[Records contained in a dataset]
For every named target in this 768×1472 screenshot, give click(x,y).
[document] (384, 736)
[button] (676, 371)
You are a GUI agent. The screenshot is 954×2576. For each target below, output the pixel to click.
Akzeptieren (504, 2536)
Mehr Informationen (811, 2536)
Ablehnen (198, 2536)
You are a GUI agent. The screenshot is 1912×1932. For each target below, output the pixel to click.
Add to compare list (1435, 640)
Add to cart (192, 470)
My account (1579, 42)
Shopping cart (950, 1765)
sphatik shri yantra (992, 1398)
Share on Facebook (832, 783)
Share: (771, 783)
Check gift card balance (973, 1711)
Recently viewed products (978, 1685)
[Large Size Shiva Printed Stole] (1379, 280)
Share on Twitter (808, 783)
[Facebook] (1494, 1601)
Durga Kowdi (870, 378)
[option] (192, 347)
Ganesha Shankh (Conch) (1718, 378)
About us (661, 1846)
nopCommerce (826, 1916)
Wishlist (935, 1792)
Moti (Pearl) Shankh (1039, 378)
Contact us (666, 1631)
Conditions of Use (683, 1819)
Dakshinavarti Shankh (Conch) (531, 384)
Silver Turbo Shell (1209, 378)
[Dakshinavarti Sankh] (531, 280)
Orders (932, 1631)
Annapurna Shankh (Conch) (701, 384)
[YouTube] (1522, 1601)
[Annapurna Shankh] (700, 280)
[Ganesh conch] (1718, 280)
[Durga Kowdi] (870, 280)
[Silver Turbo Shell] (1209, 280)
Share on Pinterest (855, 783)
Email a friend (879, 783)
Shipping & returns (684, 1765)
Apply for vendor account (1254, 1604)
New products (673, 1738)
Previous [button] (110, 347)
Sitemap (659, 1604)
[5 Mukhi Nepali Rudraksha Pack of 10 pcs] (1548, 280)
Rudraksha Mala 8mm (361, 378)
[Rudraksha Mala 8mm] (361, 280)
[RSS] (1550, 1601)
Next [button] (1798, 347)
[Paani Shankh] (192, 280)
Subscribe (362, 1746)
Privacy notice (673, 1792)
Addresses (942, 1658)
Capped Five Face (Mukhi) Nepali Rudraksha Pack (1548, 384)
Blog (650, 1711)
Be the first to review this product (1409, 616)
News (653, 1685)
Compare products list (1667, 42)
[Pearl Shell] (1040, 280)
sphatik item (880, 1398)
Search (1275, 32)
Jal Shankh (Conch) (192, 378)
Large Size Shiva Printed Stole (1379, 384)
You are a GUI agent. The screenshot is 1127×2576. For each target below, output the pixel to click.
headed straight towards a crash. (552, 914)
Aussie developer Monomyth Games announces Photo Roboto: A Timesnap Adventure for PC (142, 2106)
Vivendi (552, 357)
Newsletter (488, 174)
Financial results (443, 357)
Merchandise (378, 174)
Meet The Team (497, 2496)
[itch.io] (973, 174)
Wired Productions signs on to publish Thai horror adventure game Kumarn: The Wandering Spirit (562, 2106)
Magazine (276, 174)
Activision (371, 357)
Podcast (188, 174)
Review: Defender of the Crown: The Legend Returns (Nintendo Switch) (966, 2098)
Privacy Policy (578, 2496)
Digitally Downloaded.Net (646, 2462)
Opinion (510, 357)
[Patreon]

_TASK REQUIREMENTS:_
Copy out the records in full, matching every line character for character.

_REPLY:_
For every named target in this 768×1472 screenshot, give click(x,y).
[document] (384, 736)
[button] (676, 371)
You are a GUI agent. The screenshot is 954×2576. For each target below, output the pixel to click.
Akzeptieren (504, 2536)
Mehr Informationen (811, 2536)
Ablehnen (198, 2536)
You are a GUI agent. The screenshot is 1912×1932. For each target below, output the pixel to click.
Add to compare list (1435, 640)
Add to cart (192, 470)
My account (1579, 42)
Shopping cart (950, 1765)
sphatik shri yantra (992, 1398)
Share on Facebook (832, 783)
Share: (771, 783)
Check gift card balance (973, 1711)
Recently viewed products (978, 1685)
[Large Size Shiva Printed Stole] (1379, 280)
Share on Twitter (808, 783)
[Facebook] (1494, 1601)
Durga Kowdi (870, 378)
[option] (192, 347)
Ganesha Shankh (Conch) (1718, 378)
About us (661, 1846)
nopCommerce (826, 1916)
Wishlist (935, 1792)
Moti (Pearl) Shankh (1039, 378)
Contact us (666, 1631)
Conditions of Use (683, 1819)
Dakshinavarti Shankh (Conch) (531, 384)
Silver Turbo Shell (1209, 378)
[Dakshinavarti Sankh] (531, 280)
Orders (932, 1631)
Annapurna Shankh (Conch) (701, 384)
[YouTube] (1522, 1601)
[Annapurna Shankh] (700, 280)
[Ganesh conch] (1718, 280)
[Durga Kowdi] (870, 280)
[Silver Turbo Shell] (1209, 280)
Share on Pinterest (855, 783)
Email a friend (879, 783)
Shipping & returns (684, 1765)
Apply for vendor account (1254, 1604)
New products (673, 1738)
Previous [button] (110, 347)
Sitemap (659, 1604)
[5 Mukhi Nepali Rudraksha Pack of 10 pcs] (1548, 280)
Rudraksha Mala 8mm (361, 378)
[Rudraksha Mala 8mm] (361, 280)
[RSS] (1550, 1601)
Next [button] (1798, 347)
[Paani Shankh] (192, 280)
Subscribe (362, 1746)
Privacy notice (673, 1792)
Addresses (942, 1658)
Capped Five Face (Mukhi) Nepali Rudraksha Pack (1548, 384)
Blog (650, 1711)
Be the first to review this product (1409, 616)
News (653, 1685)
Compare products list (1667, 42)
[Pearl Shell] (1040, 280)
sphatik item (880, 1398)
Search (1275, 32)
Jal Shankh (Conch) (192, 378)
Large Size Shiva Printed Stole (1379, 384)
You are a GUI agent. The screenshot is 1127×2576. For each target below, output the pixel to click.
headed straight towards a crash. (552, 914)
Aussie developer Monomyth Games announces Photo Roboto: A Timesnap Adventure for PC (142, 2106)
Vivendi (552, 357)
Newsletter (488, 174)
Financial results (443, 357)
Merchandise (378, 174)
Meet The Team (497, 2496)
[itch.io] (973, 174)
Wired Productions signs on to publish Thai horror adventure game Kumarn: The Wandering Spirit (562, 2106)
Magazine (276, 174)
Activision (371, 357)
Podcast (188, 174)
Review: Defender of the Crown: The Legend Returns (Nintendo Switch) (966, 2098)
Privacy Policy (578, 2496)
Digitally Downloaded.Net (646, 2462)
Opinion (510, 357)
[Patreon]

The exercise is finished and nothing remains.